Matteo Salvini in visita allo stabilimento Ilva di Taranto. Foto LaPresse

I sindacati consegnano l'Ilva al prossimo governo

Maria Carla Sicilia

Le garanzie del ministero dello Sviluppo sull'assunzione di tutti i lavoratori non sono bastate. Trattativa sospesa in attesa del nuovo esecutivo

Roma. Il tentativo di Carlo Calenda di chiudere il dossier Ilva prima di lasciare il ministero dello Sviluppo economico è fallito ieri, quando di fronte alla proposta di garantire la piena occupazione a tutti gli attuali dipendenti dello stabilimento, alcuni sindacati hanno deciso di interrompere le trattative.  La vendita dell’acciaieria più grande d’Europa – che ArcelorMittal si appresta a rilevare dopo avere ricevuto il parere positivo dell’Antitrust europeo, subordinato alla cessione di altri stabilimenti – sarà quindi affare del prossimo governo perché per alcuni dei sindacati hanno ritenuto che Calenda non fosse più “un interlocutore legittimo”.

  

I sindacati si sono presentati al tavolo chiedendo di mantenere nell’acciaieria tutti i 14 mila lavoratori, invece che 10 mila come previsto da ArcelorMittal. Tentando di mediare, il Mise ha proposto che i 4 mila esuberi confluiscano in parte (1.500) in una newco gestita da Invitalia, l’agenzia per gli investimenti di proprietà dello stesso ministero, e in parte (2.300) nella vecchia Ilva a gestione commissariale, per poi essere spinti verso un esodo incentivato. Per fare ciò sono stati messi in conto fino a 100 mila euro e 5 anni di cassa integrazione per ogni operaio, per un totale di 200 milioni da prelevare dal fondo per le aree di crisi complessa. Una proposta lusinghiera. Oltre a questo, sul tavolo c’era anche un nuovo protocollo d’intesa tra governo, comune di Taranto e ArcelorMittal per rafforzare i controlli sui danni sanitari, anticipare gli interventi ambientali e valutare misure di compensazione per la città. “La situazione per Taranto adesso è preoccupante”, ha detto il sindaco Rinaldo Melucci dopo l’incontro, e nonostante le precedenti divergenze ha difeso l’iniziativa del Mise: “Non è una cattiva proposta”, ha detto. 

  

Nel confronto con il ministro i sindacati si sono divisi.
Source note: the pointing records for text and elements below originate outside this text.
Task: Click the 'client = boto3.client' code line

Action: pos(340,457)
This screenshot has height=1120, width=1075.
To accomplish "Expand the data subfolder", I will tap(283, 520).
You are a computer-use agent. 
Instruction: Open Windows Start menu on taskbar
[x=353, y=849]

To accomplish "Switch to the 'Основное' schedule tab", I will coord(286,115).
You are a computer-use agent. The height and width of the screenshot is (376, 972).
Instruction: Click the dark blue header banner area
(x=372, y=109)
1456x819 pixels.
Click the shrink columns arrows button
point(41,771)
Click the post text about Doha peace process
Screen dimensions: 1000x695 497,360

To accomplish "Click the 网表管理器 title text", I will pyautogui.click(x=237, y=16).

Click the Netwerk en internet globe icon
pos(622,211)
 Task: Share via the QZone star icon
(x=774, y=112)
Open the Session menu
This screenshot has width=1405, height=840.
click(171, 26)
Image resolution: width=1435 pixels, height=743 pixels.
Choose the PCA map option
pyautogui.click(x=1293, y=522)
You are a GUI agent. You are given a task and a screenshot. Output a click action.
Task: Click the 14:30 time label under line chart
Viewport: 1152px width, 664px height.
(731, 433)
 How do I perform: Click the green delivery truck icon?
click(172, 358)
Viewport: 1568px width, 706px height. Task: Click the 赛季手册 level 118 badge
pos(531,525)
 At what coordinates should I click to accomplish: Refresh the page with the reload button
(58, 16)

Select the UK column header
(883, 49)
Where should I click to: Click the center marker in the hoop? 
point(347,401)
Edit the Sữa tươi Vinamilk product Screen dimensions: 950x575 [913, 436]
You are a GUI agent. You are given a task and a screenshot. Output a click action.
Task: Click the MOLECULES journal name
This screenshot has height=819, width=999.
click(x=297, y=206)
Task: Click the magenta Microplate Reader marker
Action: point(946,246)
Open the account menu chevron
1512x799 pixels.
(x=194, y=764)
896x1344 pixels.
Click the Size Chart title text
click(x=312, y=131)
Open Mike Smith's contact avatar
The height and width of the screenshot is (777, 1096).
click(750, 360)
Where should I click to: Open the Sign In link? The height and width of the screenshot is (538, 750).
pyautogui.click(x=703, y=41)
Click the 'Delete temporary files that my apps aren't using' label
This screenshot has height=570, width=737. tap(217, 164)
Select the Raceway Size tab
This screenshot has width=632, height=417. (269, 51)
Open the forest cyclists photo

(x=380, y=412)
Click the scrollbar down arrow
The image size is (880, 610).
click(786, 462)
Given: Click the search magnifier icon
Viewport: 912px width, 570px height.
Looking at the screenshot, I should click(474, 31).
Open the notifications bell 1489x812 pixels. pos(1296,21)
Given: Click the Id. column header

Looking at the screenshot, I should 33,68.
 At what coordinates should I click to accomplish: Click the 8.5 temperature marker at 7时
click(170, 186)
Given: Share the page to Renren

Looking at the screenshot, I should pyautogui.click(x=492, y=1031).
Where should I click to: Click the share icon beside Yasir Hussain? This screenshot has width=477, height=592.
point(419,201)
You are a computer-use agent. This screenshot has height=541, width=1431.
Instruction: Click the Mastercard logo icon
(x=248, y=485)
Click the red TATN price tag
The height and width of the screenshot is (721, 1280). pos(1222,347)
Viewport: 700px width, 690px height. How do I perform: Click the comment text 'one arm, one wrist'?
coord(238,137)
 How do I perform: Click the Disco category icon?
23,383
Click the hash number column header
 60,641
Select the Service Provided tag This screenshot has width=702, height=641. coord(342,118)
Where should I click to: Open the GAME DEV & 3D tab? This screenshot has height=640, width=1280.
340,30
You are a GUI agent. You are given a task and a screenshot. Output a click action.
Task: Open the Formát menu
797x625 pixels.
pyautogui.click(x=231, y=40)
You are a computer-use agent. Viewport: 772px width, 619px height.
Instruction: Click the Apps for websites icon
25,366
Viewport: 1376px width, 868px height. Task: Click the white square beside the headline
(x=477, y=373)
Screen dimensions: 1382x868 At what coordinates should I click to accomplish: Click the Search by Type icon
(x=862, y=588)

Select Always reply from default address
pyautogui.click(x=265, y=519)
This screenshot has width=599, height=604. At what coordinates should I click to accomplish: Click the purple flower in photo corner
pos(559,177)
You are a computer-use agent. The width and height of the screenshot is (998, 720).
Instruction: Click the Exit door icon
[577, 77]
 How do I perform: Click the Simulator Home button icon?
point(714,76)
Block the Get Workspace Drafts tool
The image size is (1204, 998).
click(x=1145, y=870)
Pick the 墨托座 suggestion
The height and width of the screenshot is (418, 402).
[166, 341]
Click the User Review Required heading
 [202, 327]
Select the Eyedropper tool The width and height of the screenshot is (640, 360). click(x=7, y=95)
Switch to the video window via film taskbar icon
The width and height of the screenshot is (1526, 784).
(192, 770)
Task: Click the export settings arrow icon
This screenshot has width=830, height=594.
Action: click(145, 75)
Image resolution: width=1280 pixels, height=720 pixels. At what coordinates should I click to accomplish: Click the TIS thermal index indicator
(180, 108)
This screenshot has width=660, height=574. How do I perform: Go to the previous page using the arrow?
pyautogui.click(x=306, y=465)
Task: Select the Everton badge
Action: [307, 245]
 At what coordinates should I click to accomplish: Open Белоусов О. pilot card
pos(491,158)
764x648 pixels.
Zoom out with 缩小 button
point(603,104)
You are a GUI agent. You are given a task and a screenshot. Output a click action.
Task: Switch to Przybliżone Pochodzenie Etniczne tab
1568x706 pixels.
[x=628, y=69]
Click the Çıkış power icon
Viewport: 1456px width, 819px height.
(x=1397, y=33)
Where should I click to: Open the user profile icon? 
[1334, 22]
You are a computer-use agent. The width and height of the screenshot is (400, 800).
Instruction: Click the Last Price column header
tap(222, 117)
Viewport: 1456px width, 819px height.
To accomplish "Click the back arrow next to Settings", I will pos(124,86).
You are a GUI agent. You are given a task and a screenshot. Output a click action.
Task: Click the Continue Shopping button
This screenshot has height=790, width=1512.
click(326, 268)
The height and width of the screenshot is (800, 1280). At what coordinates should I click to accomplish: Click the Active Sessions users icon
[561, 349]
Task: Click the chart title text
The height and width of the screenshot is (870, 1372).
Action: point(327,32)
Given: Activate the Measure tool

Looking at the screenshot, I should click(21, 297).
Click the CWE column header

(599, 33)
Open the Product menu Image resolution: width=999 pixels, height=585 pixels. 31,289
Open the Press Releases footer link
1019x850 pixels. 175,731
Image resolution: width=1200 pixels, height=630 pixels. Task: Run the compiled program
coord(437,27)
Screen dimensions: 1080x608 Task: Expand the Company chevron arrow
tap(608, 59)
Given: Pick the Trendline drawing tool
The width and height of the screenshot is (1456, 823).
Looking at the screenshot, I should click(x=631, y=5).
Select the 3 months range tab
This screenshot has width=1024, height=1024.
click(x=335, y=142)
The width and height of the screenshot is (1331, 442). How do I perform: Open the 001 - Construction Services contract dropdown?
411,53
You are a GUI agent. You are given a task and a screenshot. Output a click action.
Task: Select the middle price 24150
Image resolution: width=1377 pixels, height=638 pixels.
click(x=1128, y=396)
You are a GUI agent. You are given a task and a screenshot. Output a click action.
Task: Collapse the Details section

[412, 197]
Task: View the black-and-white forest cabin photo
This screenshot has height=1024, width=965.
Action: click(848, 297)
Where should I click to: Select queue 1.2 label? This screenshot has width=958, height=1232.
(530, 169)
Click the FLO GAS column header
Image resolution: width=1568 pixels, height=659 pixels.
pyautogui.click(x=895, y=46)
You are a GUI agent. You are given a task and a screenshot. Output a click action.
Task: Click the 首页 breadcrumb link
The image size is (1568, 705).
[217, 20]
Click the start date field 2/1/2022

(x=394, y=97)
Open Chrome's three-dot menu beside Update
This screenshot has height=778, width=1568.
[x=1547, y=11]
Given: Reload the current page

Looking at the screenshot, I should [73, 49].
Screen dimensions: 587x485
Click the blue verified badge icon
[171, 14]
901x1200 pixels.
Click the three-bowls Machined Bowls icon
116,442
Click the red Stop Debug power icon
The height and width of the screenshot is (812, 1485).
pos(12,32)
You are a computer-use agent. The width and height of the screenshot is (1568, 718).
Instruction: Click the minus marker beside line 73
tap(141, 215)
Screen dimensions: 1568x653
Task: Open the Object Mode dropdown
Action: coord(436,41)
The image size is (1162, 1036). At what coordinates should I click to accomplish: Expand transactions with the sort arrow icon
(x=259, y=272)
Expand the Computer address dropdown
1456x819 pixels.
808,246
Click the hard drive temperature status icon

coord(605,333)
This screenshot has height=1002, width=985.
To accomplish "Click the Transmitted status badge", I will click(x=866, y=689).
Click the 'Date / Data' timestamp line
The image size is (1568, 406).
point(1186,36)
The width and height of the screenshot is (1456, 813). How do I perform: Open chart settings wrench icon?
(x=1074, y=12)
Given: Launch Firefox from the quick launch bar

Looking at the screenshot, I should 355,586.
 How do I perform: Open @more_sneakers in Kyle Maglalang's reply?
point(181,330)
Per Fim-Cisl e Uilm-Uil il piano ha dei punti critici che possono essere migliorati, ma al termine dell’incontro entrambi i sindacati hanno ribadito la propria disponibilità a continuare la trattativa. Di parere diverso Fiom, Usb e Ugl chiuse al dialogo. Lo scontro, ha raccontato al termine della riunione Marco Bentivogli della Fim-Cisl, è stato  “più politico che sindacale”: “Qualcuno spera di avere più risultati con il nuovo governo e il ministro Calenda ha chiuso la trattativa cadendo nella trappola di chi ha messo in dubbio la legittimità del governo a operare”.  Rimandare per poi discutere con Lega e 5 stelle è una posizione analoga a quella di Michele Emiliano, governatore della Puglia, che ha definito “inaccettabile” la trattativa con il governo uscente.  Intanto ci sono due problemi all’orizzonte. I 900 milioni di euro con cui il governo ha finanziato l’amministrazione straordinaria di Ilva stanno per terminare: a luglio, ha detto il ministro Calenda, le casse di Ilva saranno vuote.  L’altro aspetto riguarda la possibilità per  ArcelorMittal di rinunciare alla condivisione dell’accordo sindacale. Il gruppo potrebbe procedere direttamente con le assunzioni in maniera discrezionale, confermando solo le 10 mila persone come previsto nell’accordo originale. 

  

Ora il dossier passerà al prossimo esecutivo M5s-Lega, insieme agli altri 160 tavoli aperti su altrettante crisi industriali che coinvolgono circa 200 mila lavoratori e 20 mila esuberi. Pochi giorni fa Lorenzo Fioramonti, nome proposto dal M5s allo Sviluppo economico, ha ricordato qual è la linea grillina sul futuro dell’Ilva: “Quello che vogliamo fare è tenere tutte le opzioni aperte, inclusa la chiusura graduale e la riconversione economica.  Valuteremo nel complesso il costo della chiusura. Se eccessivo non lo faremo, ma non dobbiamo dare per scontato che Ilva debba proseguire a prescindere da tutto, che si sia fatto un accordo al ribasso, che pagheranno i tarantini che continueranno a morire, i lavoratori e i contribuenti”. Una linea che mette a rischio il piano con cui ArcelorMittal a maggio scorso s’è aggiudicata per 1,8 miliardi l’acciaieria e i relativi investimenti per 2,4 miliardi.